Biología
Inicio Biogeografía, Microbiología Las bacterias (microbiota) que compartimos con familiares y desconocidos

Las bacterias (microbiota) que compartimos con familiares y desconocidos

Publicado por Ramón Contreras

Es una bonita metáfora de la vida pensar que el cuerpo humano es en realidad como un arrecife de coral en la que un organismo (nosotros) albergamos una riqueza ecológica enorme (las bacterias que habitan sobre nuestra piel o en nuestro intestino). De hecho nos ganan de mucho, frente a los 30 billones de células que tenemos de media los humanos, albergamos unos 38 billones de bacterias. Es cierto que las células humanas, eucariotas, son más grandes que las bacterias y que nosotros somos una sola especie frente a las decenas de especies que nos pueblan, pero ahí están los números.

Muhcas bacterias todavía no han podido ser estudiadas en profundidad porque no se han podido crecer en laboratorio.
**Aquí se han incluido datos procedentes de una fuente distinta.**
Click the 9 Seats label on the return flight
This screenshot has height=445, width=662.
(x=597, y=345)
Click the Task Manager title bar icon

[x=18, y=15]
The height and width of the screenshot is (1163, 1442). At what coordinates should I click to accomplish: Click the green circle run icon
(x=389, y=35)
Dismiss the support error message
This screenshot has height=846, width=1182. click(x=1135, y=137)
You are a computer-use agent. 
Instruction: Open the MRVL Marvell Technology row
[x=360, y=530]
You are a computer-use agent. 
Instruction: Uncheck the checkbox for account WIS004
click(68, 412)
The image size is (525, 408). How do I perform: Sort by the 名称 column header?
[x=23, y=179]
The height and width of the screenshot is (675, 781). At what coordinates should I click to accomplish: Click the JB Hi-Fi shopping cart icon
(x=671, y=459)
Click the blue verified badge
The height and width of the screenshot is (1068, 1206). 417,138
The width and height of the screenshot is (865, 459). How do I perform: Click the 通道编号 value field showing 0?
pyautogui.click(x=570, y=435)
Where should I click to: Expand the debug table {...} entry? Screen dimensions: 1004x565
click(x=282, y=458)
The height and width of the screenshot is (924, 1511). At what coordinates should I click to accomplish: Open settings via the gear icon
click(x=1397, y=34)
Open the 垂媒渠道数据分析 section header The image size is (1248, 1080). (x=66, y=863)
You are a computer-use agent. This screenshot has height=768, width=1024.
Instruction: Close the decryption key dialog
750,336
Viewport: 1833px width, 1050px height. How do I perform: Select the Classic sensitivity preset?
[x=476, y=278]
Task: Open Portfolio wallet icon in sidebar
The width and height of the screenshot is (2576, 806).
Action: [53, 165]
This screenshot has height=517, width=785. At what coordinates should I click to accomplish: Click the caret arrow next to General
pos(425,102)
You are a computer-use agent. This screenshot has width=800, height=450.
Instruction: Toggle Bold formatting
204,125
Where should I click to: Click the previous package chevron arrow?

Cuando nacemos no tenemos ninguna bacteria en el cuerpo y al llegar al mundo empezamos a crear simbiosis con todo tipo de seres. Durante la primera infancia hasta el 34% de las bacterias del intestino son las mismas cepas que habitan el intestino de la madre. Las diferencias pueden deberse a las diferencias de dieta, el lactante tendrá unas bacterias especializadas en digerir los productos derivados de la leche. A medida que nos hacemos adultos y que esta dependencia se desvanece el porcentaje que compartimos también. Cuando llegamos a la adolescencia compartimos tan solo el 12%, este porcentaje es el que comparten dos personas que conviven en la misma casa. El 32% de las bacterias de la boca serán iguales para convivientes. Finalmente, dos personas completamente independientes de la misma ciudad tendrán un 8% de bacterias intestinales que pertenecen a las mismas cepas. En un estudio realizado se observó que incluso dos gemelos idénticos que viven en casas diferentes comparten tan solo ese 8%, lo que descarta que la genética influya en las poblaciones bacterianas que albergamos y da más peso al ambiente y a la dieta como principales factores que rigen nuestras simbiosis. Dos personas de continentes distintos comparten el 0% de las cepas bacterianas. En todo momento estamos hablando de cepas bacterianas. Las bacterias tienen una capacidad de mutar muy elevada y las diferentes cepas (subdivisiones dentro de una misma especie) pueden llegar a ser muy específicas. Tanto es así que los estudios más recientes calculan que cada persona tiene cepas exclusivas de unas 800 especies bacterianas. La simbiosis es tan estrecha entre las bacterias y su entorno que han desarrollado modificaciones genéticas exclusivas para vivir en nuestro interior.

En el otro extremo, algunas de las bacterias más compartidas son muy poco conocidas, hasta el punto que algunas de ellas ni siquiera han podido ser cultivadas en el laboratorio todavía. A todo esto hay que sumarle la relación creciente que está descubriéndose entre la microbiota con algunas enfermedades como el cáncer. Tal vez el estudio de esta flora intestinal sirva para predecir, o incluso tratar de forma profiláctica la aparición de estas enfermedades.

La transmisión de las bacterias bucales puede entenderse por el contacto estrecho entre las personas en el día a día. Por otro lado surge la duda de como estamos transmitiendo las cepas intestinales dentro de una ciudad. Es cierto que muchas de ellas no son exclusivas del intestino y que pueden vivir fuera de nuestros cuerpos y las podemos conseguir de esta manera.

Como comentario final, estos nuevos datos sobre la especificidad de la biota intestinal podría usarse en el futuro como una potente herramienta para descubrir los viajes de las personas o sus lugares de procedencia.